Non-steroidal anti-inflammatory drugs such phenylbutazone, flunixin meglumine, and ketoprofen—these are all common drugs when it comes to managing inflammation in horses. Each has its advantages and disadvantages though, and when trying to block the inflammatory response in horses with laminitis there is no gold standard treatment. But what if a new drug, from an entirely untapped class, got thrown into the mix?
This is the question Brazilian researchers aimed to answer when they studied the effects of reparixin, a drug used in organ transplant and stroke patients, on horses with experimentally induced laminitis. Rafael Faleiros, DVM, PhD, a professor at the Universidade Federal de Minas Gerais, in Belo Horizonte, Brazil, presented their findings at the 2013 International Equine Conference on Laminitis and Diseases of the Foot, held Nov. 1-3 in West Palm Beach, Fla.
Laminitis is a devastating hoof disease in which the interlocking leaflike tissues called laminae anchoring the coffin bone within the hoof become inflamed and, thus, fail to support the bone.
Reparixin is an experimental drug that prevents white blood cells from leaving the bloodstream and invading and damaging tissue during acute inflammation. It might lend a hand in laminitis cases because "leukocyte (white blood cell) infiltration in laminar tissue is a consistent event in equine acute laminitis that precedes and may contribute to the detachment of hoof wall from the coffin bone," Faleiros explained.
The researchers collected biopsy samples to look for signs of inflammation and damage in the hoof’s connective tissue.
Photos Courtesy Rafael Faleiros, DVM, PhD
In their study, Faleiros and colleagues aimed to evaluate the effects of intravenously (IV) infused reparixin in horses subjected to experimentally induced laminitis. Using an oligofructose (carbohydrate) model, they induced laminitis in 12 light-breed horses. The team then administered reparixin to six of the horses 6, 12, 18, and 24 hours after laminitis induction and left the other six horses untreated as controls. The team then took biopsy samples of the horses’ laminar tissue 12, 36, and 72 hours after laminitis induction, looking for signs of inflammation and damage in the hoof’s connective tissue.

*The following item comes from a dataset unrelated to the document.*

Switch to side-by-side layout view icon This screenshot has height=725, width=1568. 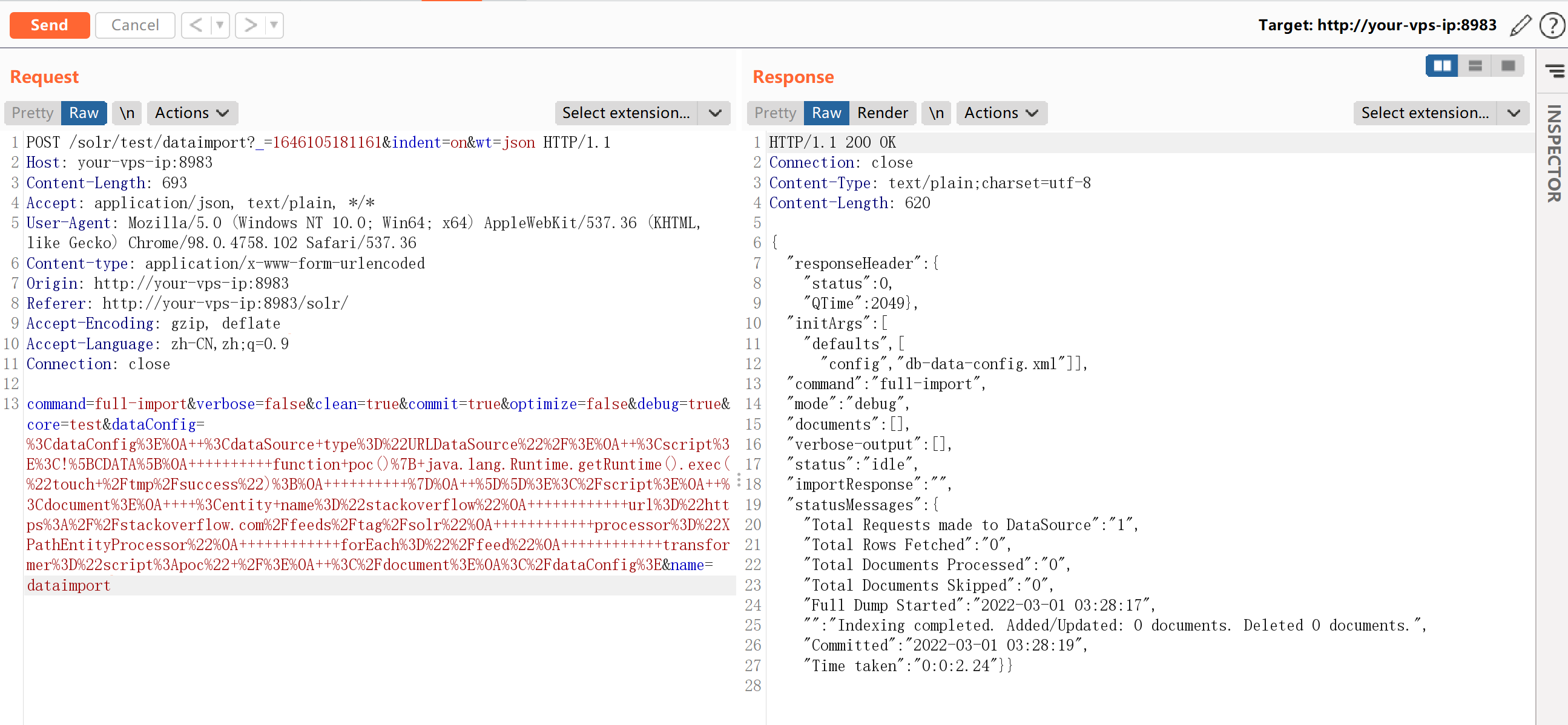tap(1441, 66)
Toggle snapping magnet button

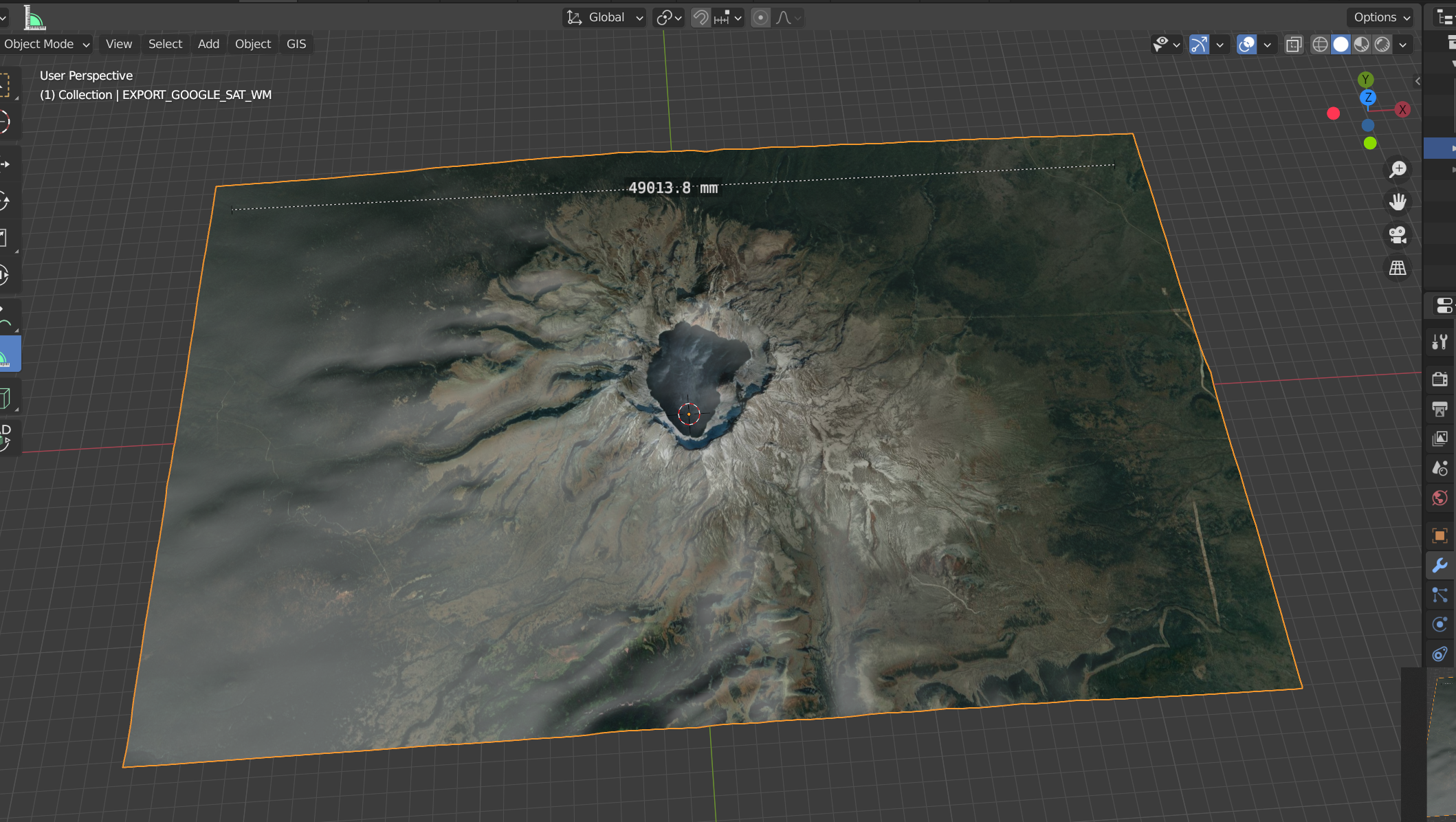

Faleiros said reparixin treatment neither affected any of the horses’ clinical signs nor caused any apparent adverse effects. The researchers did, however, observe that treated horses did not experience the same progression of tissue inflammation and damage as untreated horses did after laminitis induction.
"Although the reparixin therapy protocol did not interfere with the development of clinical signs, it prevented laminar inflammation and epidermal deterioration in the treated group," Faleiros said. "Reparixin shows potential therapeutic effects for the prevention of hoof capsule separation of the coffin bone in acute laminitis."
He noted, however, that the drug is not commercially available and further studies are warranted.
The study, "Reparixin, an antagonist of CXCR1/2, in experimental laminitis," was published in the October 2013 issue of the Journal of Equine Veterinary Science.